◆ Task data:
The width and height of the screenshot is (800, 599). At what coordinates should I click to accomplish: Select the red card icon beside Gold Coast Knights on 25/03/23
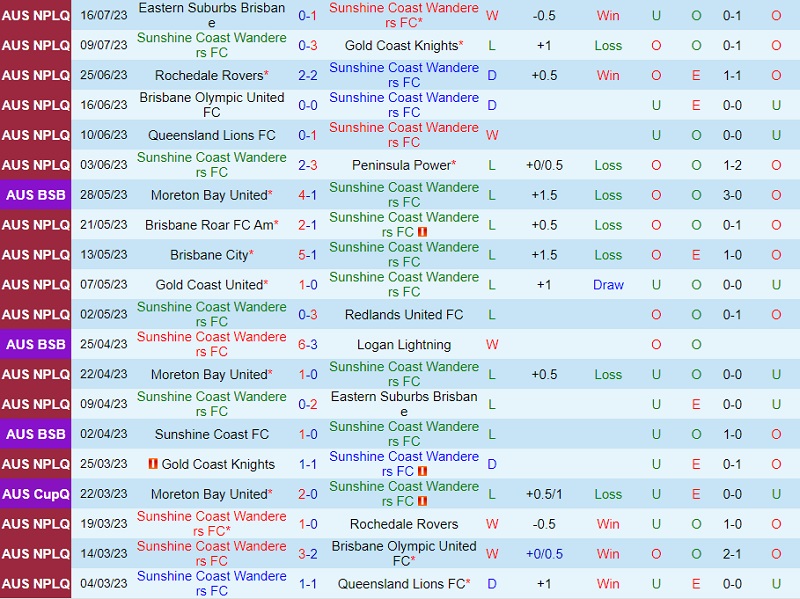pos(153,459)
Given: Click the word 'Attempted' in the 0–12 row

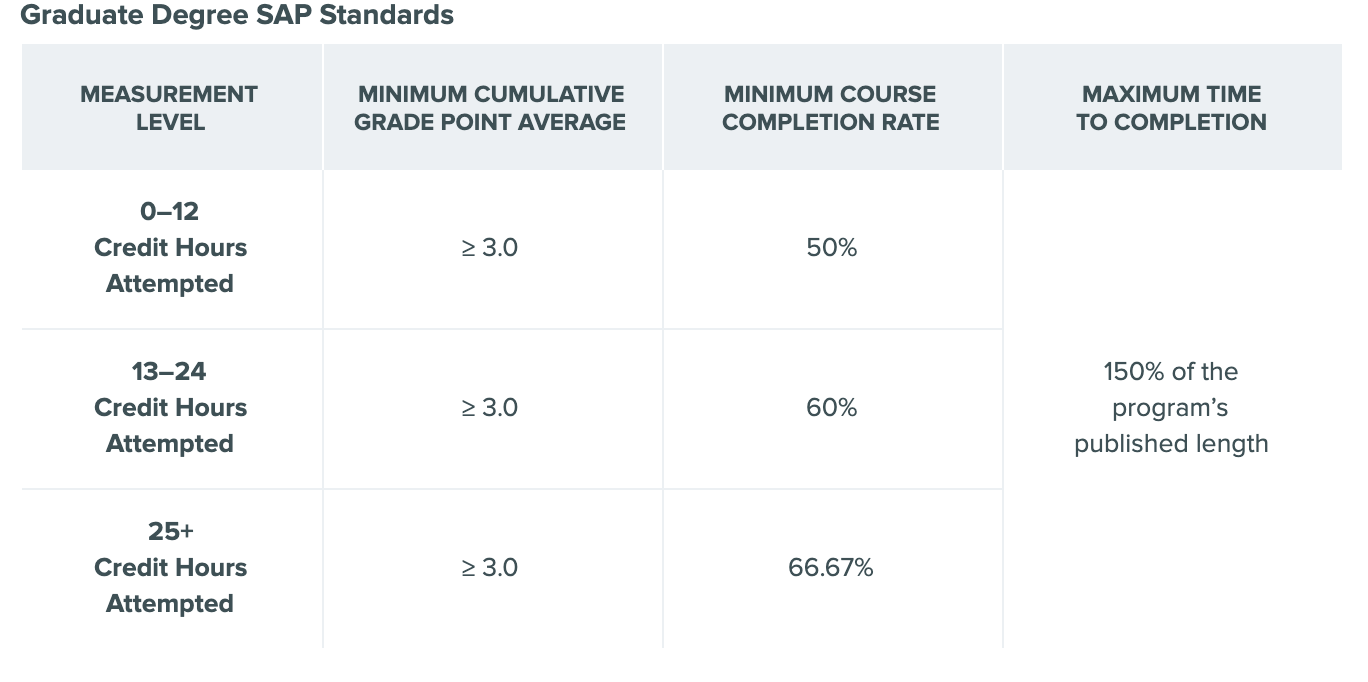Looking at the screenshot, I should (x=170, y=284).
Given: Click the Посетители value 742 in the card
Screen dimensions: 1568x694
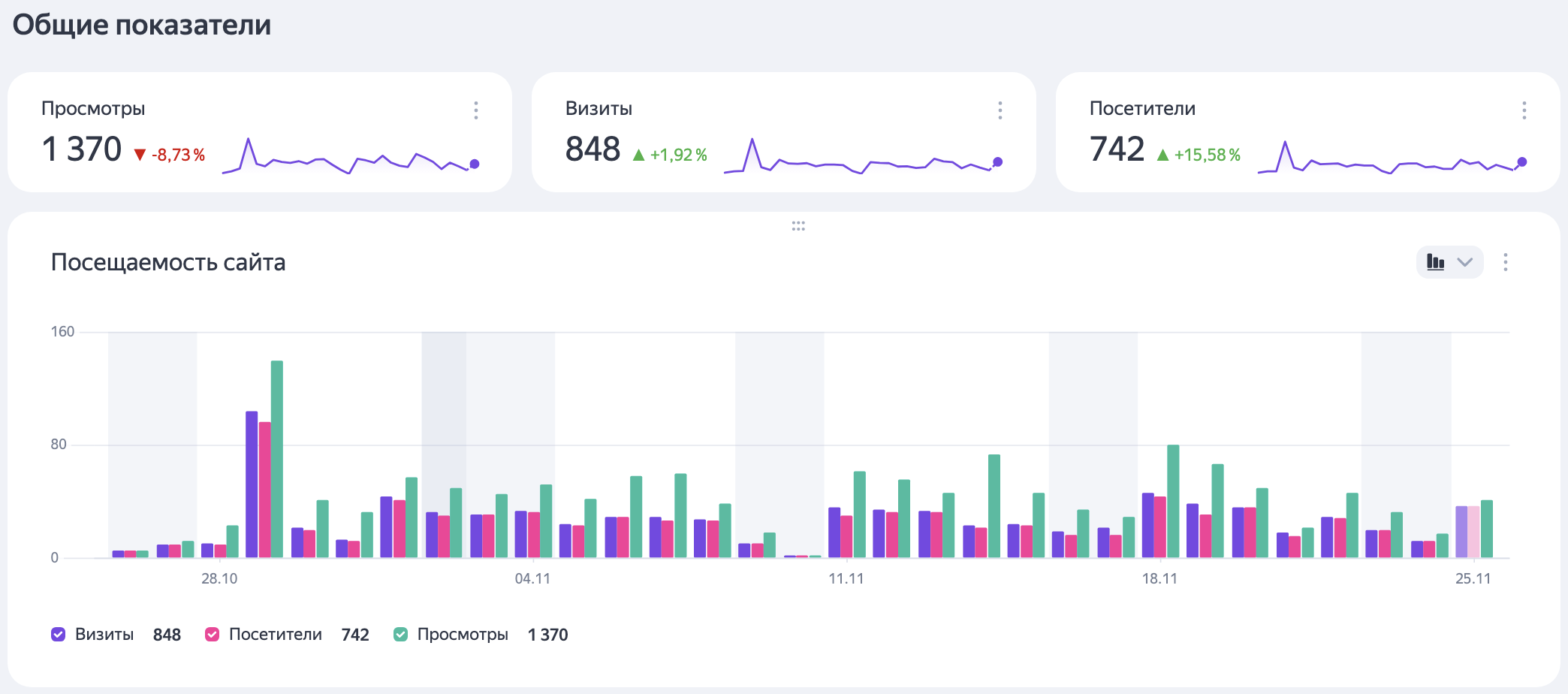Looking at the screenshot, I should click(x=1116, y=149).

◆ Brief: The lines to copy begin at the one containing "Given: Click the word" and end at the last line of the records. Set down exactly those lines and no others, both ends included, and omit all pictures.

◆ Answer to the exercise:
Given: Click the word 'Attempted' in the 0–12 row

Looking at the screenshot, I should (x=170, y=284).
Given: Click the Посетители value 742 in the card
Screen dimensions: 1568x694
Looking at the screenshot, I should click(x=1116, y=149).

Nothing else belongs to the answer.